Connecting our everyday choices to the declining health of our eco-systems is as easy as 1-2-3...

1. Eating Meat is Bad for Human Health

It shouldn't shock anyone to learn that eating meat is bad for us in many ways. Based upon the higher prevalence of hypertension, heart disease, cancer, diabetes, gallstones, obesity, and food-borne illness among omnivores compared with vegetarians, the total direct medical costs in the United States attributable to meat consumption were estimated to be $30-60 billion a year. More simply: The risk of death by heart attack for average American male is 50%. For the average vegan: 4%. Moving right along...

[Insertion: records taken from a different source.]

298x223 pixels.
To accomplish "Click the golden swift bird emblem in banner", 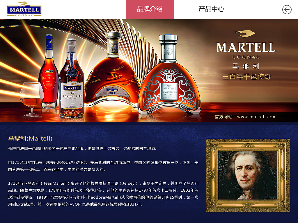I will pos(245,34).
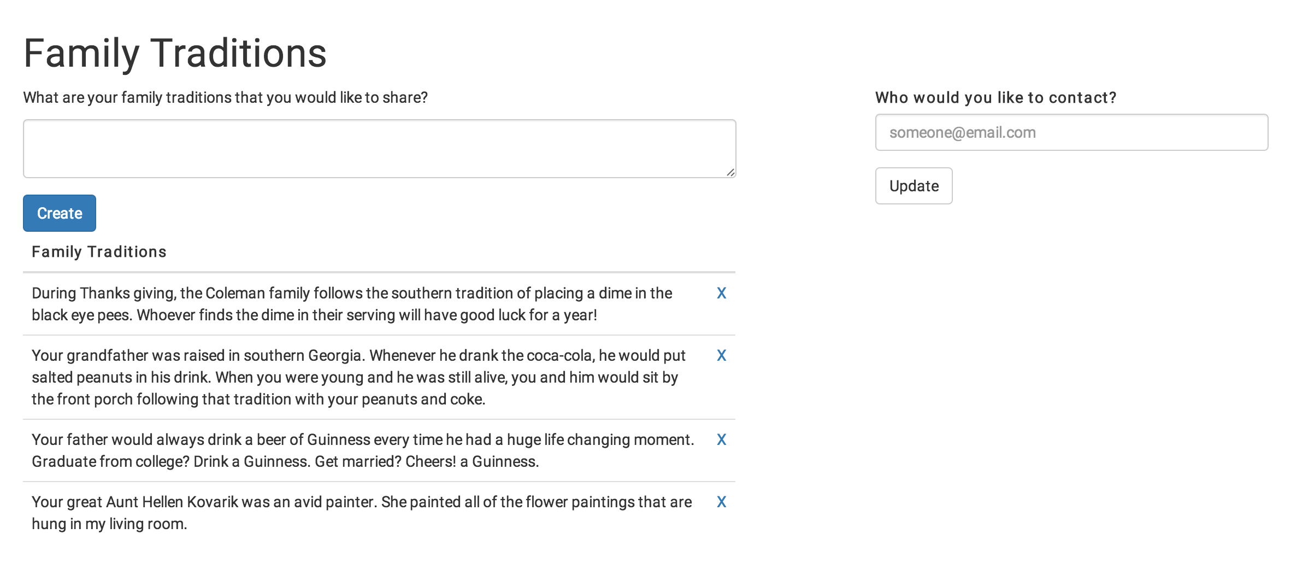Delete the father's Guinness tradition row
This screenshot has width=1308, height=563.
pos(721,440)
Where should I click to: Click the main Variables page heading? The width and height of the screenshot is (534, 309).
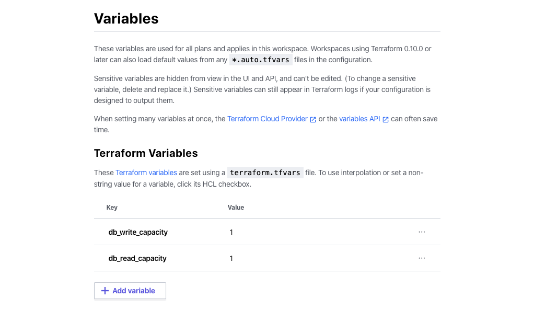point(126,19)
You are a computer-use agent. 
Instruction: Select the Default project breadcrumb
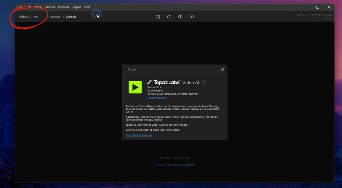pos(71,17)
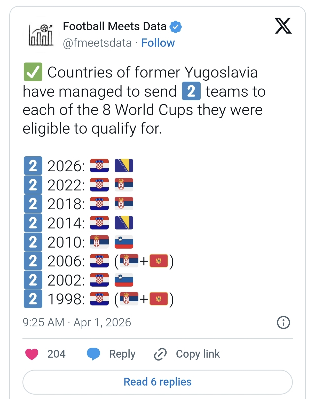This screenshot has height=399, width=315.
Task: Like the tweet with the heart icon
Action: (32, 354)
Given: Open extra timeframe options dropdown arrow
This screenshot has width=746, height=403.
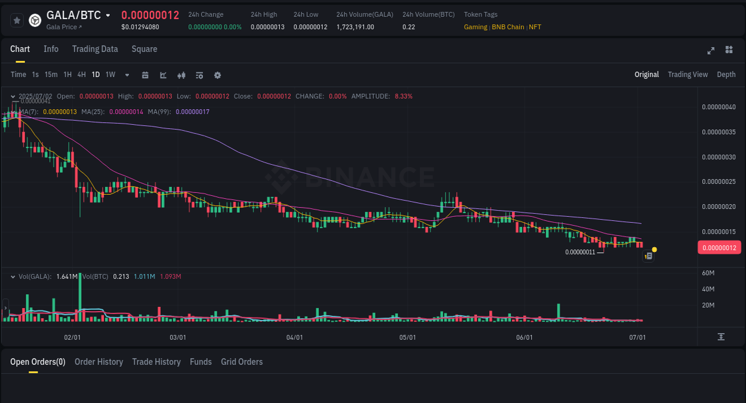Looking at the screenshot, I should tap(127, 75).
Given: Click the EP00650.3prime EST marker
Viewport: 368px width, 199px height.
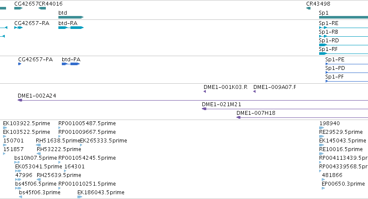Looking at the screenshot, I should pos(323,188).

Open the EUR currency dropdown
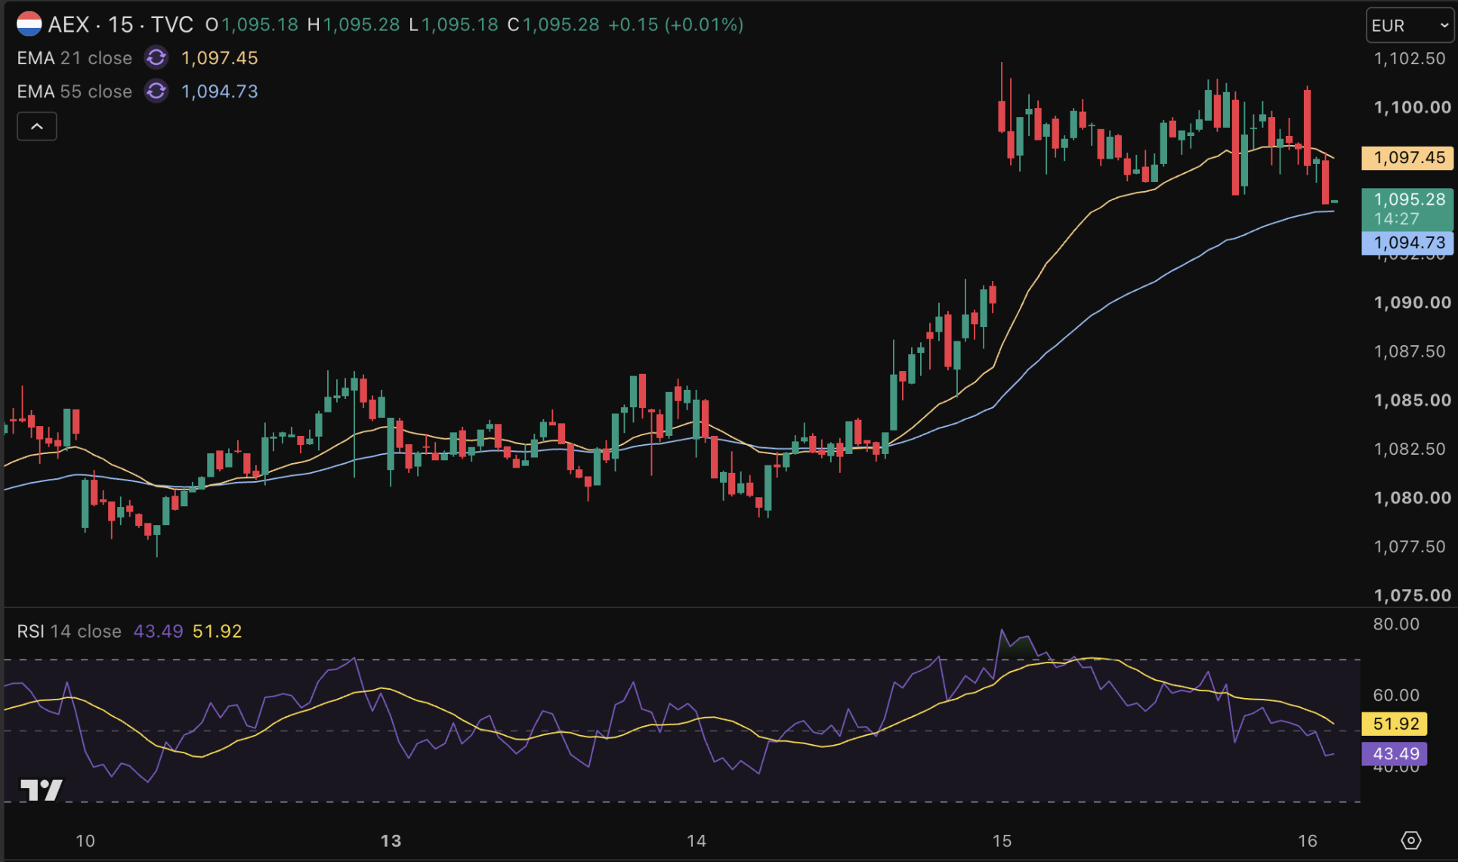click(1410, 26)
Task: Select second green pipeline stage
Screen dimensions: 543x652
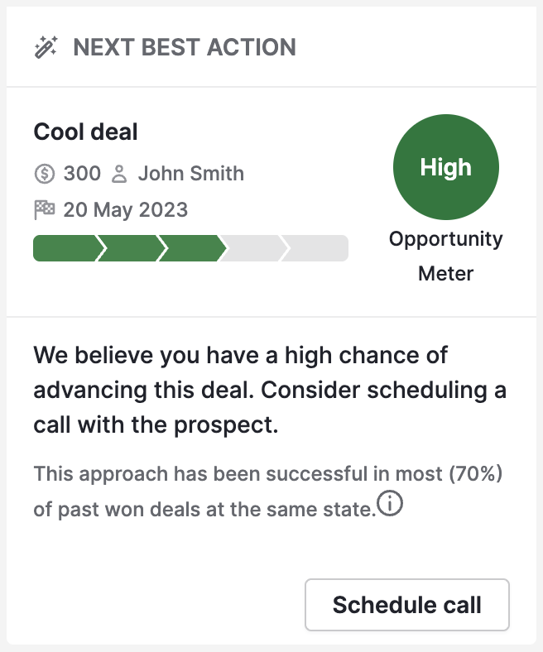Action: pyautogui.click(x=131, y=248)
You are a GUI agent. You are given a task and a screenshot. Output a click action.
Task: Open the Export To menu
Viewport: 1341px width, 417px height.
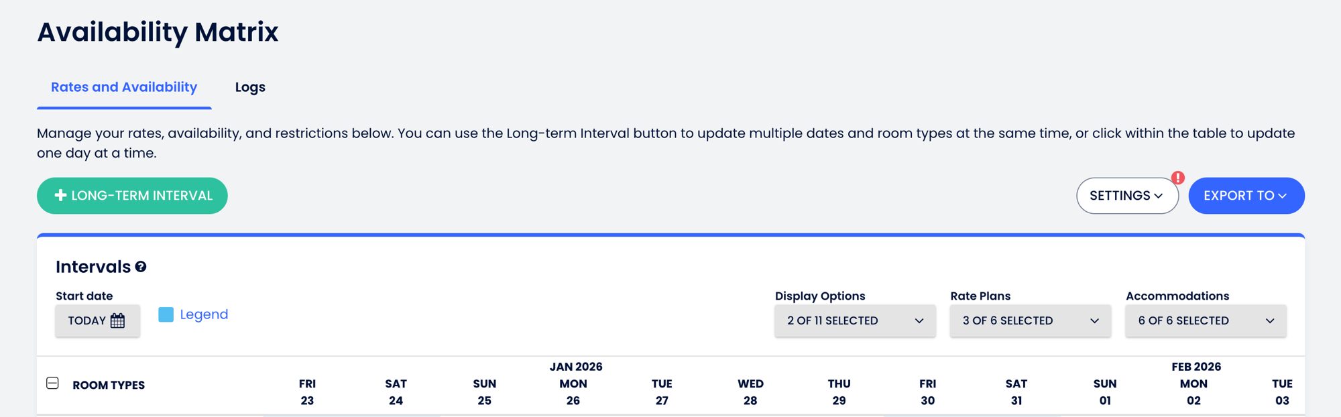[1246, 196]
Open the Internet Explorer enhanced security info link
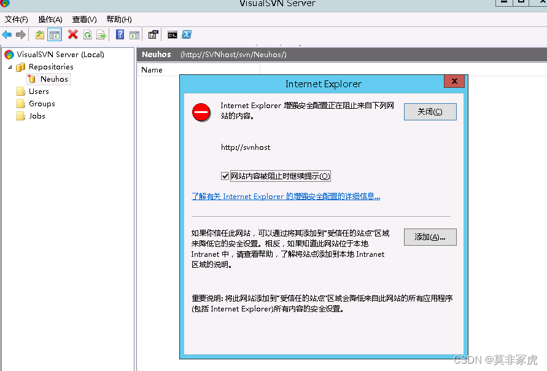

2. Eating Meat is Bad for Rainforests

The environmental impact of the meat industry is less obvious but no less destructive. "In the Amazon the cattle sector is the largest driver of rainforest destruction, accounting for 60 to 70 percent of deforestation," writes Nikolas Kozloff, author of the forthcoming No Rain in the Amazon: How South America's Climate Change Affects the Entire Planet. "To put it in concrete terms: every eighteen seconds on average one hectare of Amazon rainforest is being lost to cattle ranchers. As if the carbon emissions resulting from cattle deforestation were not enough, consider bovine methane emissions."

Author and radio talk show host Thom Hartmann adds: "The United States imports two hundred million pounds of beef every year from El Salvador, Guatemala, Nicaragua, Honduras, Costa Rica, and Panama--while the average citizen in those countries eats less meat each year than the average American house cat. This deforestation of Latin America for burgers is particularly distressing when you consider that this very fragile area contains 58% of the entire planet's rainforests. (19% are in Africa and 23% in Oceania and Southeast Asia)."

3. Rainforest Destruction is Bad for Everyone

Why should anyone chowing down on a greasy cheeseburger deluxe in Peoria worry about 200,000 acres of rainforest being destroyed every 24 hours?

- Rainforests are considered the lungs and heart of the planet.

- Rainforest loss may greatly change weather patterns throughout the world.

- Rainforests are essential to recycling water. Almost half of all the world's rain falls on rainforests.

- Nearly half of the world's species of plants, animals, and microorganisms will be destroyed or severely threatened over the next quarter century due to rainforest deforestation.

- There were an estimated ten million Indians living in the Amazonian Rainforest five centuries ago. Today there are less than 200,000.

Doing Your Part is as Easy as 1-2-3

1. As a first step toward a plant-based diet, why not stop eating meat?

2. Identify and boycott the corporations that profit off of rainforest deforestation.

3. Educate yourself and become a vocal advocate for healthy diets, corporate responsibility, and rainforest awareness.